__The task__
Quote the records below word for word, from the line that contains "Given: Select the" through the line that contains "Looking at the screenshot, I should click(389, 138).", including both of those lines. Leave the pictures out of your answer.

__Records for this exercise__
________________________________________

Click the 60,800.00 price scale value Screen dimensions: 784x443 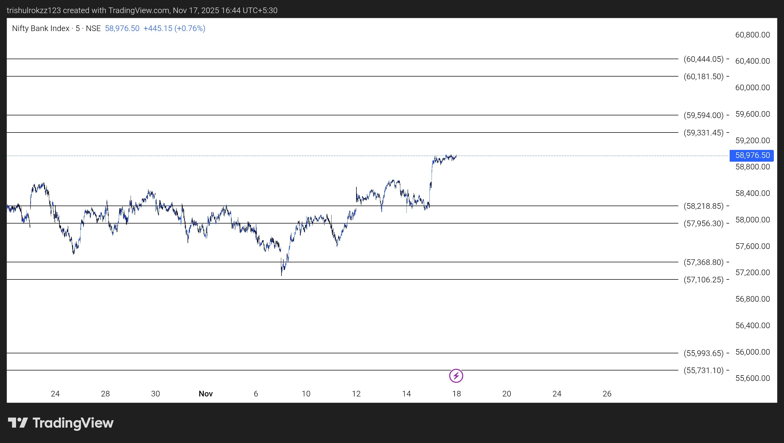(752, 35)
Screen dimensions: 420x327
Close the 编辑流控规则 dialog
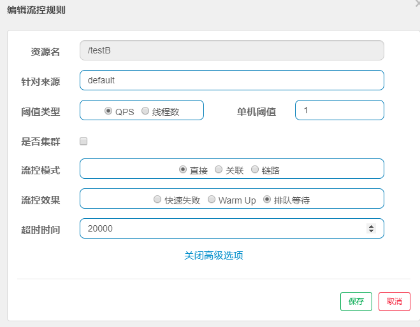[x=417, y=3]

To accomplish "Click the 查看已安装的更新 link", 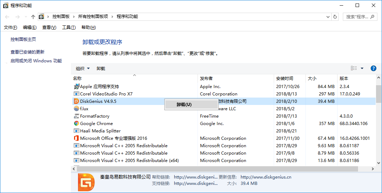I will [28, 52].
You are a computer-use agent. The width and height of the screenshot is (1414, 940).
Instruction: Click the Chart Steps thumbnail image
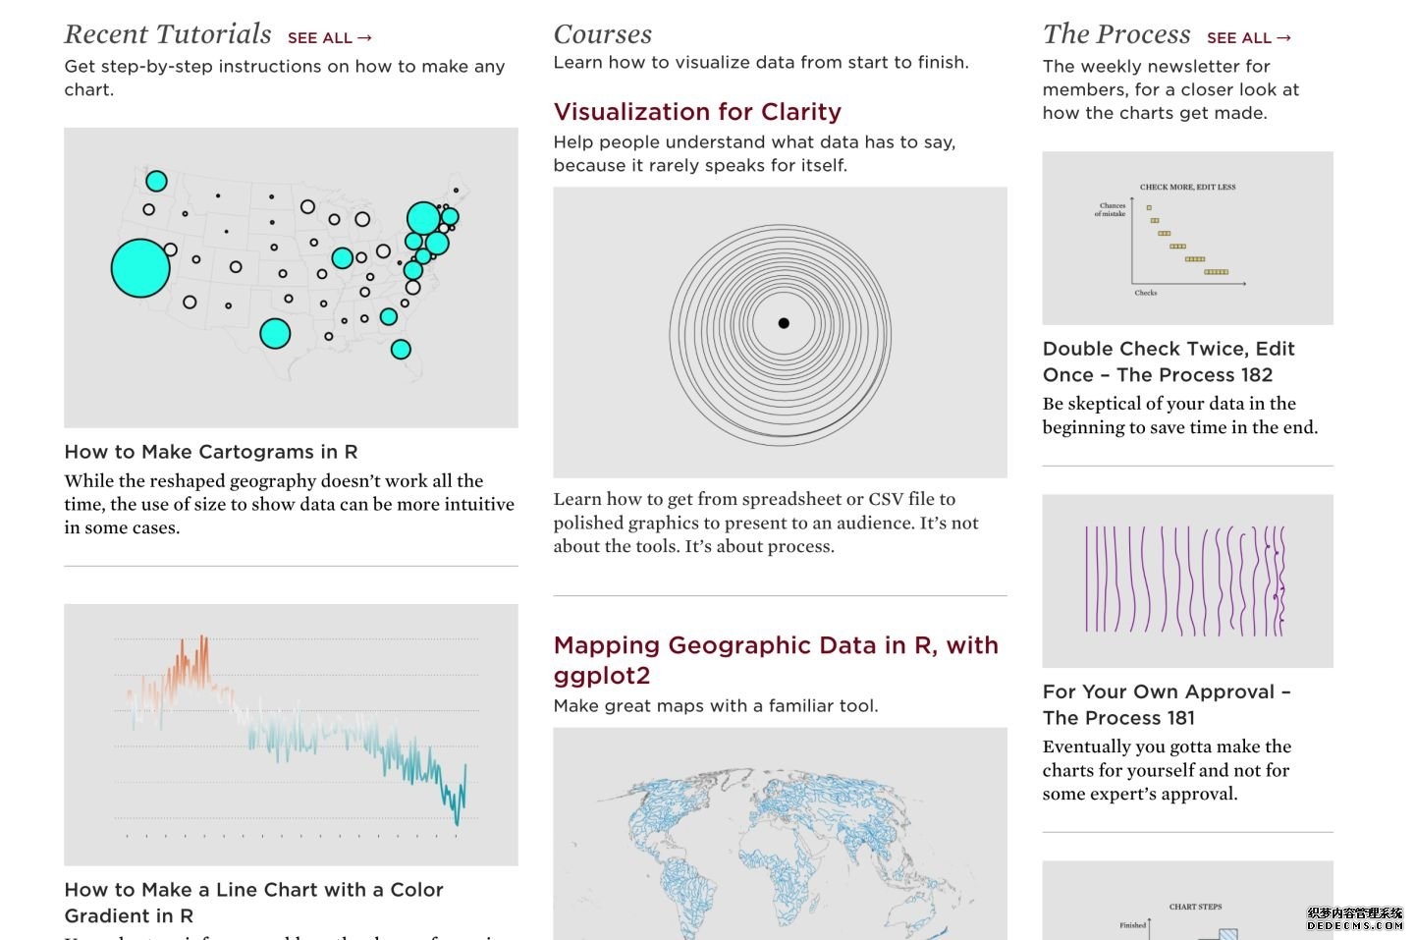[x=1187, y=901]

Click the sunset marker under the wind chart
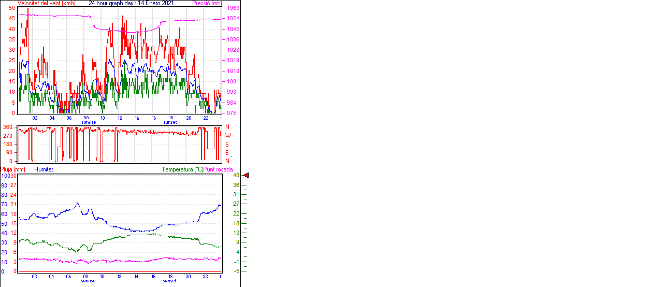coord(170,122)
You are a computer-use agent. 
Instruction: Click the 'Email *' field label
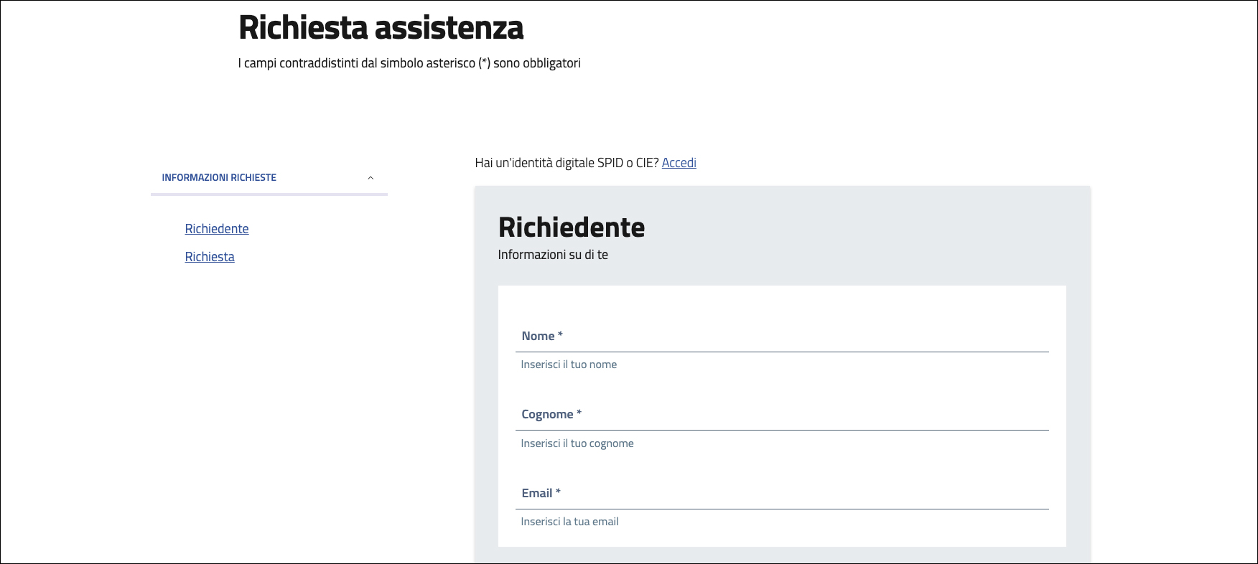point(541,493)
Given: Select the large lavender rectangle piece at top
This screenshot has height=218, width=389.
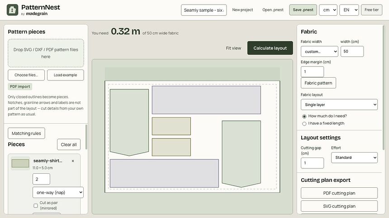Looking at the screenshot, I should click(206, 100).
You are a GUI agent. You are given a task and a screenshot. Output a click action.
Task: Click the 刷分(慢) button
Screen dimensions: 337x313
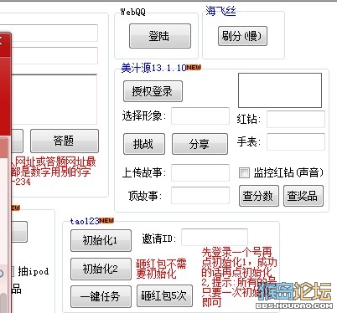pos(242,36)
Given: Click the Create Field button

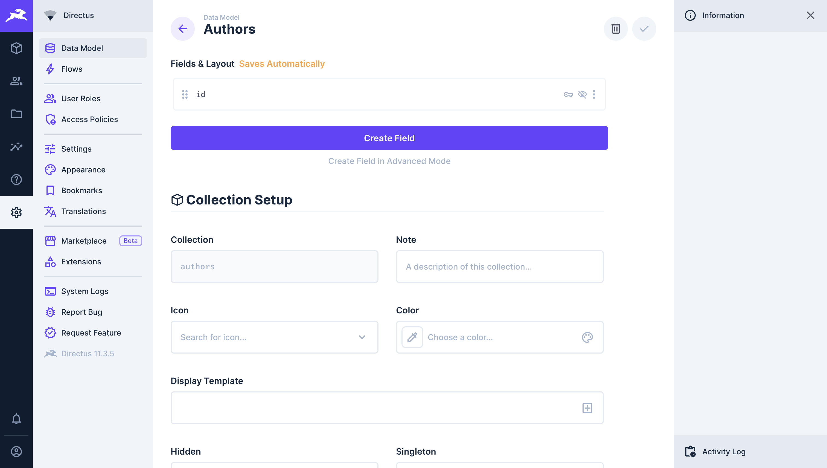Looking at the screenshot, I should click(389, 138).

________________________________________

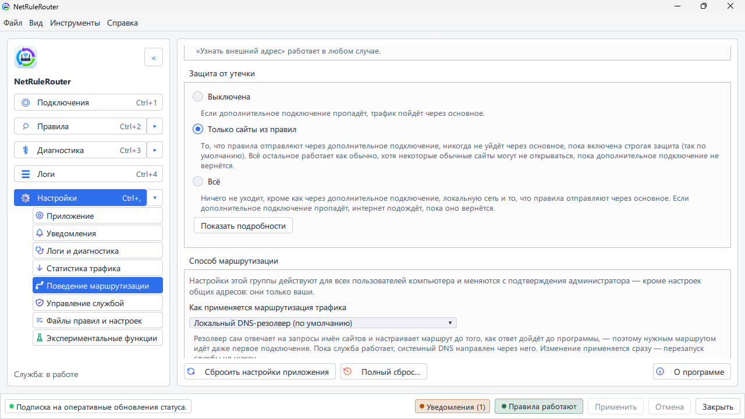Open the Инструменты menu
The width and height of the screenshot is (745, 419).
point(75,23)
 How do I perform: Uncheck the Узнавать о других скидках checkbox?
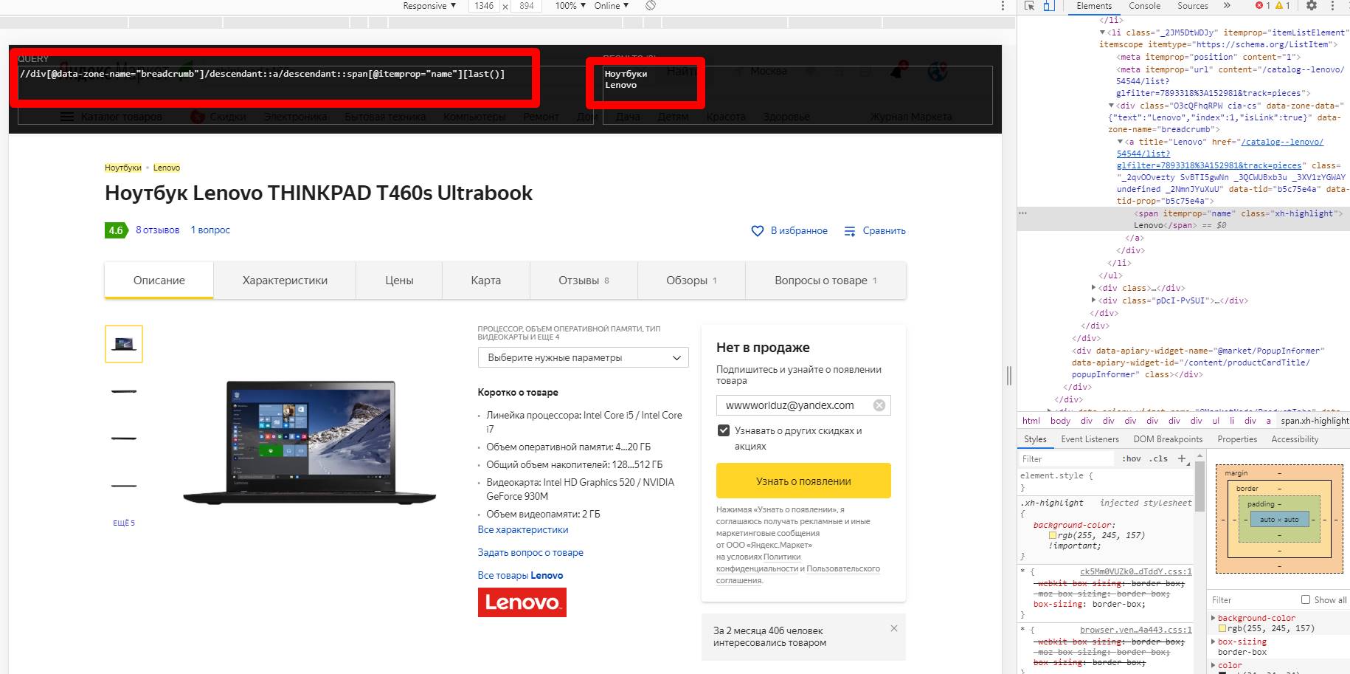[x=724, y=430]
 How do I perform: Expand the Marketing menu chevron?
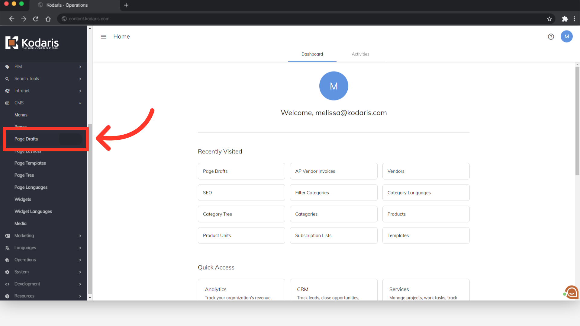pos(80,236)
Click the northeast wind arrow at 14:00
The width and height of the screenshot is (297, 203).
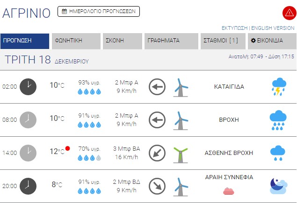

________________________________________

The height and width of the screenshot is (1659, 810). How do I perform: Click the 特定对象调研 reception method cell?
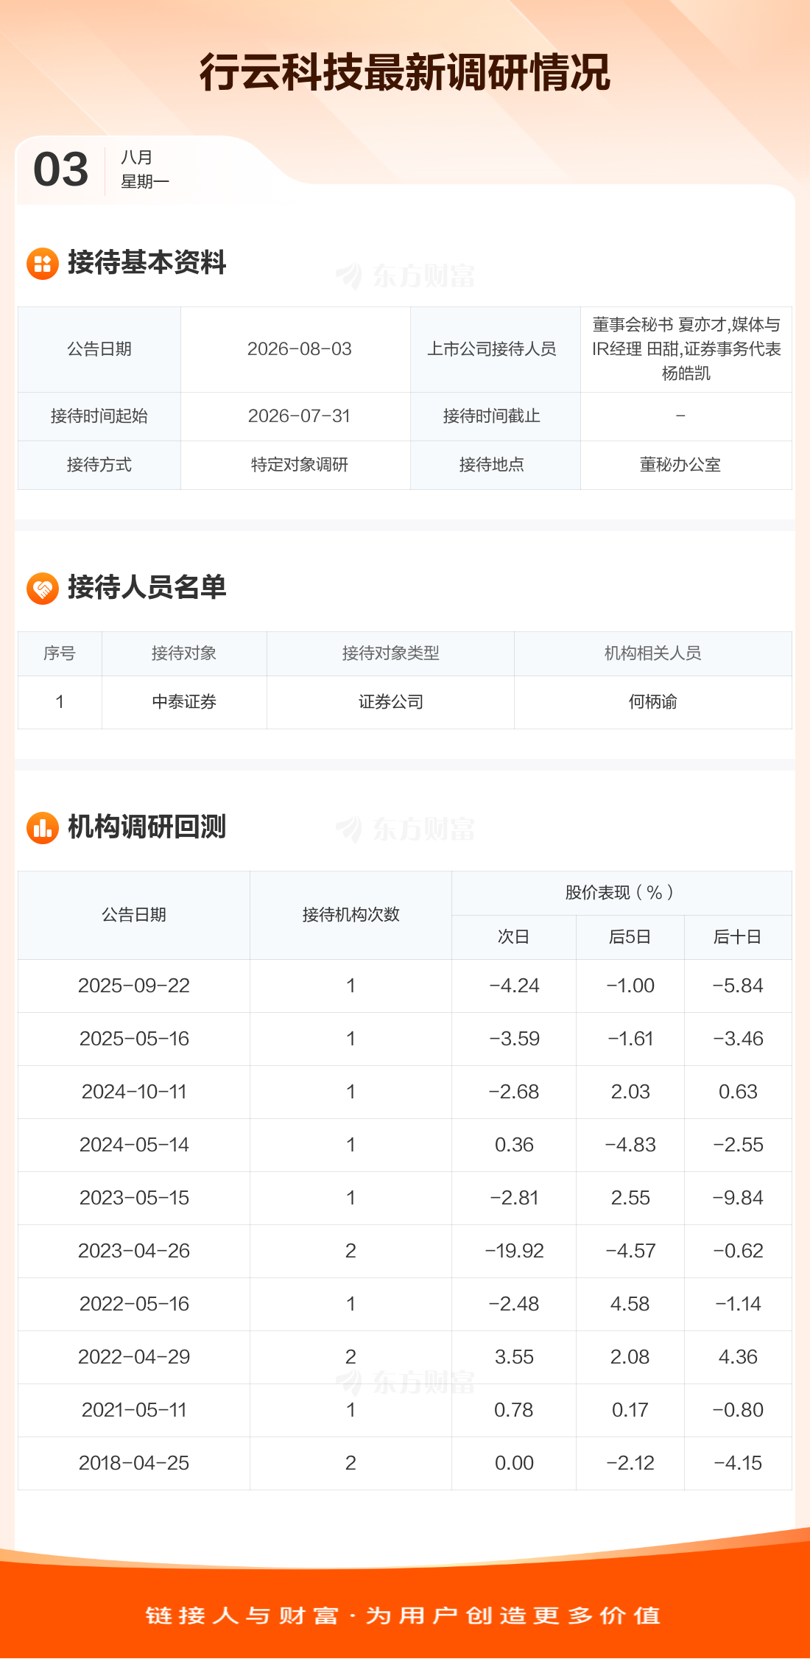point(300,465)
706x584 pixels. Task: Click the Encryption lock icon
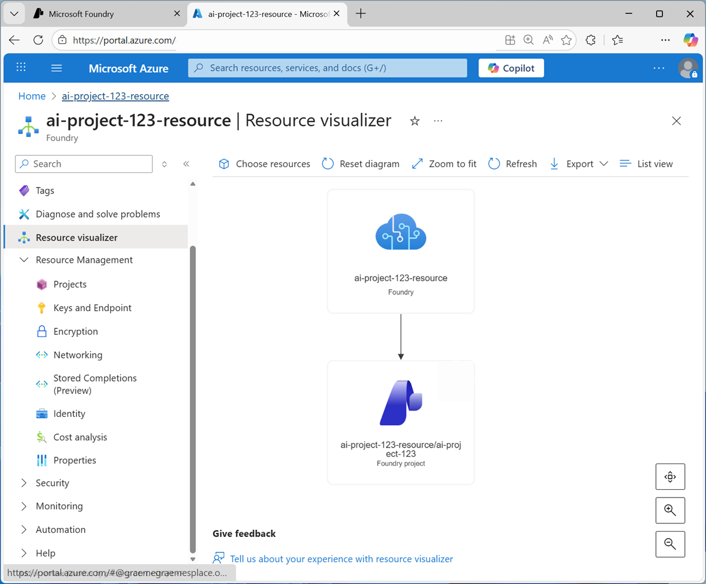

________________________________________

__Expected answer__
Given: Select the large lavender rectangle piece at top
This screenshot has height=218, width=389.
Looking at the screenshot, I should click(206, 100).
You are a GUI agent. You are given a task and a screenshot. Output a click action.
Task: Click the 刷分(慢) button
Screen dimensions: 337x313
pos(242,36)
Given: Click the Create Field button

Looking at the screenshot, I should click(389, 138).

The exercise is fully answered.